陈皮勾了勾嘴角,莫名就让人觉得他是在嘲讽什么,也把母爱差点变质的月初从道德的边缘拉了回来。
月初翻了个白眼:“我平时起的也不算迟啊!每次我都能赶上早饭!”
月初等着陈皮,觉得自己在二月红家已经是很客气了,原来在家的时候,有时候休息日,她老哥都得在九点才能把她喊起来吃早饭。
而他们家因为楼下的古董店,老哥有时候大早上要去开店门,休息日的早上,她和老哥的早饭都不能凑到一起吃。
虽然红府新造的这个欧式餐厅离她这边的院子更近,但是也要走好几分钟,她都没抱怨,陈皮还嫌弃她起的晚,简直是倒反天罡。
“那是你不知道,在你回来之前,我们是几点吃饭的。”
陈皮慢悠悠的叹了一口气,见月初瞪圆了眼睛,嘴巴还紧紧的抿着,有着不自知的委屈。
反而不知道接下去的话该怎么说,其实这个时间点吃早饭,也不算太迟。
陈皮不自在的咳嗽了一声:“算了,起来了就去餐厅等着吃早饭吧,今天天气还挺好的。”
“哼,你以为我是你这种讨嫌的单身汉吗?红官会来接我去吃早饭的!”
月初皱了皱鼻子,冲着陈皮吐了吐舌头,然后啪的一下就把门关上了,今天还是有点冷,等下出去的时候加件外套吧。
旗袍外面套件宽大的开衫毛衣,应该也挺温柔的。
陈皮不解的皱了皱眉,他?讨嫌!
无语的陈皮冲着月初紧闭的房门皱了皱五官,这家伙才是不是好人心吧。
今天的饭桌上,异常的风平浪静,二月红都怀疑是不是自己和月初牵手进来时的姿势搞错了。
怎么昨天还让他如临大敌的两个小白脸,今天那么安静,二月红有些不安的搅了搅手里的豆浆,确定糖化了之后才把碗递给月初。
然后又看了陈皮一眼,这几天陈皮不知道吃错什么药了,不是失落难过、就是暴躁无言算了,看来这徒弟是指望不上了,还得他自己来。
二月红盯着无邪和谢雨臣缓缓开口道:
“这几天麻烦天真和海棠了,只是水蝗的事情暂且还没出结果,二位可能不能在长沙城里乱逛。
如果不嫌弃的话,我让陈皮陪着你们练练武,锻炼下心性,除了水蝗那块地界不能乱走,其他地方,有陈皮带着,不会有危险的。

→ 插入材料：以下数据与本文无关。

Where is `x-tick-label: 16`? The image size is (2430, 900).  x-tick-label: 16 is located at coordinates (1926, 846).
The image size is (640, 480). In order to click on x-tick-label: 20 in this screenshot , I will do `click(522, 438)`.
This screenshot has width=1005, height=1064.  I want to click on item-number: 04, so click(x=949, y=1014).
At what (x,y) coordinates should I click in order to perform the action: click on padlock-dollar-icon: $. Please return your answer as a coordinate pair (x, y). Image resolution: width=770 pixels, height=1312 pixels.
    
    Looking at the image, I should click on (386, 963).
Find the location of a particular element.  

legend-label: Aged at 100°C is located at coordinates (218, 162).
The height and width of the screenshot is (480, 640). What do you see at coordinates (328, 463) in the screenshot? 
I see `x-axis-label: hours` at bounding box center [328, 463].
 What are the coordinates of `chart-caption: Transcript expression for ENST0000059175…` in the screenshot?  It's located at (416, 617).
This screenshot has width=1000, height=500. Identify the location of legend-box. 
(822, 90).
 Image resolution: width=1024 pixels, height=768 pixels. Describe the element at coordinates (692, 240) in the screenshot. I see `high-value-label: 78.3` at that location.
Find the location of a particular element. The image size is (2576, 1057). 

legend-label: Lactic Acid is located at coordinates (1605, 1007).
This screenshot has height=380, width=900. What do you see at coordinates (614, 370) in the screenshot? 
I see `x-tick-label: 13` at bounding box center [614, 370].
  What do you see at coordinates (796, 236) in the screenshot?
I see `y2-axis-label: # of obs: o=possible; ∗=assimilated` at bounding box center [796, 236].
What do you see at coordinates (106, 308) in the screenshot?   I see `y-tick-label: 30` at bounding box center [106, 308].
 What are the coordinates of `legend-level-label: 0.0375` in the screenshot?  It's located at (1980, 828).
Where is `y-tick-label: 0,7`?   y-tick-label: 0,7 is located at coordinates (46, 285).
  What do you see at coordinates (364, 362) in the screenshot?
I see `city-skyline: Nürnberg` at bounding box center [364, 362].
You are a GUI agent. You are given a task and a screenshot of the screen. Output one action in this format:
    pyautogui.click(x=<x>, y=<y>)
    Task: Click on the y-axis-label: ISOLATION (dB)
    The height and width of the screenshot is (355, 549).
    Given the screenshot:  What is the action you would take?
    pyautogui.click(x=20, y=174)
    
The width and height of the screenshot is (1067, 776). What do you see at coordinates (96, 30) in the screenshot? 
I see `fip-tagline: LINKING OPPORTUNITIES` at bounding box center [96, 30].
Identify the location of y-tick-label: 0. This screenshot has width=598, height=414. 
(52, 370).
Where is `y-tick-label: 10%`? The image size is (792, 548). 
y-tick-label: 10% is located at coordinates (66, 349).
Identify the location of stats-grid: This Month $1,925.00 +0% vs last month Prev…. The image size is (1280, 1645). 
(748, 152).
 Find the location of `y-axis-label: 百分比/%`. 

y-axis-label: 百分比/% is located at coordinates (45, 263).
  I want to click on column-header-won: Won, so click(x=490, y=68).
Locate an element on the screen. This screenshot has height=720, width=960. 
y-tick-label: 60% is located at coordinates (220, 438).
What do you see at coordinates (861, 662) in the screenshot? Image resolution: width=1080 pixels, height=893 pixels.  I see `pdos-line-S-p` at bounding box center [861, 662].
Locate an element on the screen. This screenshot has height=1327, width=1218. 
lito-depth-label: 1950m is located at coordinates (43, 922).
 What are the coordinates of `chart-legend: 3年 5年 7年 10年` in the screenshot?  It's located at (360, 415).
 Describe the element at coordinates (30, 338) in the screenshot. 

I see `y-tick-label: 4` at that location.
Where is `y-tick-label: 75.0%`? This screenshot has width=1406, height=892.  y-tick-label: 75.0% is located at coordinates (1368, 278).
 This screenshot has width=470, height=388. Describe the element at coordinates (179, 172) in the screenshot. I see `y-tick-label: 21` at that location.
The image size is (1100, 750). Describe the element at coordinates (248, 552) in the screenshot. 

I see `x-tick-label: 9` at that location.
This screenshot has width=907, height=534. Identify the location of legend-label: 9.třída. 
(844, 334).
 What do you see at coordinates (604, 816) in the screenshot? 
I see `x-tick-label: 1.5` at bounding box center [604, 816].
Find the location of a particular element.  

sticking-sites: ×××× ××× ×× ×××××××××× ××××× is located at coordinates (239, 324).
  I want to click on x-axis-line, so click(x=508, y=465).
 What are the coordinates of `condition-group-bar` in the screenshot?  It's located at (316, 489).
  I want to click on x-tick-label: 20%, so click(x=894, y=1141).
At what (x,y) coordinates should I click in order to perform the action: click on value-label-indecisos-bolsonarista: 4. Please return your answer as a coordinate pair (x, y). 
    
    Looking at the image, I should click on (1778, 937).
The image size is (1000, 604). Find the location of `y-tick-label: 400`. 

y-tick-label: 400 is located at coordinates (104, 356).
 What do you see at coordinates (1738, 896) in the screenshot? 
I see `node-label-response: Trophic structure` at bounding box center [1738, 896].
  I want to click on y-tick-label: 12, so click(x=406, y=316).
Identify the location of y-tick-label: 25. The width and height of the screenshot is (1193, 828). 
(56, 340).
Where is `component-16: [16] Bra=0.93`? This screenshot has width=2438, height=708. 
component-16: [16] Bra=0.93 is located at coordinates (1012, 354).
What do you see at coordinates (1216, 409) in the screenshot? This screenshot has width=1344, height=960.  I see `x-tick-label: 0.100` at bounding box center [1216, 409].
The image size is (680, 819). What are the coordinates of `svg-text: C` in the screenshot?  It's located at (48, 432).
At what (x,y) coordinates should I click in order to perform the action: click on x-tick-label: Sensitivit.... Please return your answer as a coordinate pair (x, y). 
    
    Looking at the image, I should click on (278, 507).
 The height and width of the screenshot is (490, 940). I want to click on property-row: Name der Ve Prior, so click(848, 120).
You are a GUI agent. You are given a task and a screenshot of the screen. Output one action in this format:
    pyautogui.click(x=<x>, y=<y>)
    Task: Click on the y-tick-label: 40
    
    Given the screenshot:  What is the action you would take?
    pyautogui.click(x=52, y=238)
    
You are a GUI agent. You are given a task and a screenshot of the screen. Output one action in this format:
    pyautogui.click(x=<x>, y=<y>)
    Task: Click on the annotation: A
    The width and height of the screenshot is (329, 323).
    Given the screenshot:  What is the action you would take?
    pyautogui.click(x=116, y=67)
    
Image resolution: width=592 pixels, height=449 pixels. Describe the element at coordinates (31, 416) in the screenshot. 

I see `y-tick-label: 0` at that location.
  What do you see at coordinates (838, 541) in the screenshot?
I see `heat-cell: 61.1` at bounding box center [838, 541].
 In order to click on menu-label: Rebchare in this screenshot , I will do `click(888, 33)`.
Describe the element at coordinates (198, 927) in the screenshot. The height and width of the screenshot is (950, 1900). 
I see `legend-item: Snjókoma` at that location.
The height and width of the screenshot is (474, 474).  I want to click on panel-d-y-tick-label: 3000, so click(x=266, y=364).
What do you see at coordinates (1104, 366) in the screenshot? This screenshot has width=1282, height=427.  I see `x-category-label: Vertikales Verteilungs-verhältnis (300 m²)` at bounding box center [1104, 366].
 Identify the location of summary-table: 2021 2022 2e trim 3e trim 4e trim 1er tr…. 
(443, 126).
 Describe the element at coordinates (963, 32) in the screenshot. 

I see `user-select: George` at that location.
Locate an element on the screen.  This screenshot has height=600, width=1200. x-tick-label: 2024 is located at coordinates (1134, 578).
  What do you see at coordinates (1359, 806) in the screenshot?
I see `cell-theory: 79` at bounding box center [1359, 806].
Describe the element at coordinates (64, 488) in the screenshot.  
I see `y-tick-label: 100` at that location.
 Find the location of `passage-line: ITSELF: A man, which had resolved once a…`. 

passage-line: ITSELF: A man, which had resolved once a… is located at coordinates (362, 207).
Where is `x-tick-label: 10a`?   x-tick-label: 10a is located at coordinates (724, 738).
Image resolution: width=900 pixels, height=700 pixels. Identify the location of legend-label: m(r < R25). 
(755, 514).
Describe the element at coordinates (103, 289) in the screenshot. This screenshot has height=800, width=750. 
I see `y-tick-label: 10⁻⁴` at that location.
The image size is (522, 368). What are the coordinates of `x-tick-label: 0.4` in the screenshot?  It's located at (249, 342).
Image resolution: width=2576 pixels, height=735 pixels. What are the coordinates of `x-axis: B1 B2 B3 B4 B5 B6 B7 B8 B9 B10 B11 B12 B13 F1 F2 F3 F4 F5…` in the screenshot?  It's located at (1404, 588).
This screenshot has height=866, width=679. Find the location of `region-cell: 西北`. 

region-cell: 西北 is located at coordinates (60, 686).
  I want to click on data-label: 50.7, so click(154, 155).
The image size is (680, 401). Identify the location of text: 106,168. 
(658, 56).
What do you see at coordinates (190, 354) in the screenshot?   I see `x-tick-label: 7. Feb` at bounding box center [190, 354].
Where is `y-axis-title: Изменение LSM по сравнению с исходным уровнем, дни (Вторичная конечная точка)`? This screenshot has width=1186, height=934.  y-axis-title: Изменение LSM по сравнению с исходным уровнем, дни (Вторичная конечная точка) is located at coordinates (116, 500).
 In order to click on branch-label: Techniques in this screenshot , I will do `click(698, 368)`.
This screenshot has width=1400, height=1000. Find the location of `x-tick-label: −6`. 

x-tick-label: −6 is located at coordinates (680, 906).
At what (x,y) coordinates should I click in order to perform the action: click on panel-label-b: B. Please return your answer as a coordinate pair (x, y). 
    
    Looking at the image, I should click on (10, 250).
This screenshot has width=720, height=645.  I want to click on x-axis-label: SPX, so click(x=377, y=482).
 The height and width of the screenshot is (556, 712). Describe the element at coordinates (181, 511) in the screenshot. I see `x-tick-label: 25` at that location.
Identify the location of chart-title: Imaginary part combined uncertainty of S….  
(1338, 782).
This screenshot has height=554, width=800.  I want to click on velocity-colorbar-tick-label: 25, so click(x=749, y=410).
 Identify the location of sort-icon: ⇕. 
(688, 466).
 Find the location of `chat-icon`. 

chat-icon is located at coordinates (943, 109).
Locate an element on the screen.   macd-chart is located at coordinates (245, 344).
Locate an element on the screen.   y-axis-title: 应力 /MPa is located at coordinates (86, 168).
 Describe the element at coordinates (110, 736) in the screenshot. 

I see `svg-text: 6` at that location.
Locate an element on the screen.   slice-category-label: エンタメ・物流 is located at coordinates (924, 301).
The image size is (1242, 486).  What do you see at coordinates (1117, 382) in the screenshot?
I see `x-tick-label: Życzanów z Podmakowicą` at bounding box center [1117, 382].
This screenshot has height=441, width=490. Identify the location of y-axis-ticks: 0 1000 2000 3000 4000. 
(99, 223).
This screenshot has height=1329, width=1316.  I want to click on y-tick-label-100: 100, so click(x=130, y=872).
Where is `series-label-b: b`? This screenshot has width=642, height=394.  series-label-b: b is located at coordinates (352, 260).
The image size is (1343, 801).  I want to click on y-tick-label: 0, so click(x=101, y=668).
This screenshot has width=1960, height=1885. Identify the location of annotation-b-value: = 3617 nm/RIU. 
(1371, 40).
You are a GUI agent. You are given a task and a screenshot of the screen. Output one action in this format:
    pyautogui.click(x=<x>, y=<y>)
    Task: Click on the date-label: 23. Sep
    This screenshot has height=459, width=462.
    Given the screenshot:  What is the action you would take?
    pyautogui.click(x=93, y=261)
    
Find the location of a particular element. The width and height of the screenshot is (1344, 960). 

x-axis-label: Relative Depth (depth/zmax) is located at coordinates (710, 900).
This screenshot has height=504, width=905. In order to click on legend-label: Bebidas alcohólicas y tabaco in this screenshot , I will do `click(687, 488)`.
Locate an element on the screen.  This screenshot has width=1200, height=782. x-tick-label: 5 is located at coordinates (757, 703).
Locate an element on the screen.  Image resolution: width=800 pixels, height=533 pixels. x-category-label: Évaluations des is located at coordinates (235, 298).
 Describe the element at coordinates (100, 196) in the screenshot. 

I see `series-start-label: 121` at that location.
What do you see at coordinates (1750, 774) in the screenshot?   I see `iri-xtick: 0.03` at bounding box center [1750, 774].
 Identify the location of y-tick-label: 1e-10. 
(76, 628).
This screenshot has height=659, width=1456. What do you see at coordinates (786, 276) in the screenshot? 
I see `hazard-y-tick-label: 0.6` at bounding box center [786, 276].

”
“好啊,那就麻烦二爷和陈皮了。”
无邪乐呵呵的笑了笑,好像昨天甩脸抬出月初哥哥的不是他一样。
“不麻烦,总要好好招待客人的。”
二月红温声应道,心里却奇怪这两人居然没想跟着月初行动。
“对了,红官,我今天要去找三娘逛街,你送我去霍家吧。”
月初使唤起男朋友来是毫不客气的,当然二月红面对这种指示也高兴的很。
本来他是月初的男友,月初就是该依靠自己啊,尤其是在这两个试图越俎代庖的小白脸面前,二月红觉得自己需要撑住成功者的气度。
“你今天怎么过来的这么早?”
霍锦惜伸了伸懒腰,她甚至还没来得及梳妆,只是随意的在睡衣外面披了一条宽大的披肩,然后懒散和月初窝进沙发里。
虽然已经是春天,但是霍锦惜的房间里还有长长的毛绒地毯,窗户边上还有先换上的炭盆,让整个房间不管是视觉上还是感觉上,都让人觉得暖乎乎的。
昨天微醺的状态,让霍锦惜享受了很美好的一个晚上,要是月初来的再早一点,可能管家就不会直接让她进内室了。
不过显然,这丫头没有这种避嫌的自觉。
霍锦惜有些无奈的笑了笑,仔细观察了一下月初,发现她确实没被昨天餐桌上的明枪暗箭影响到,才笑着倒在月初怀里。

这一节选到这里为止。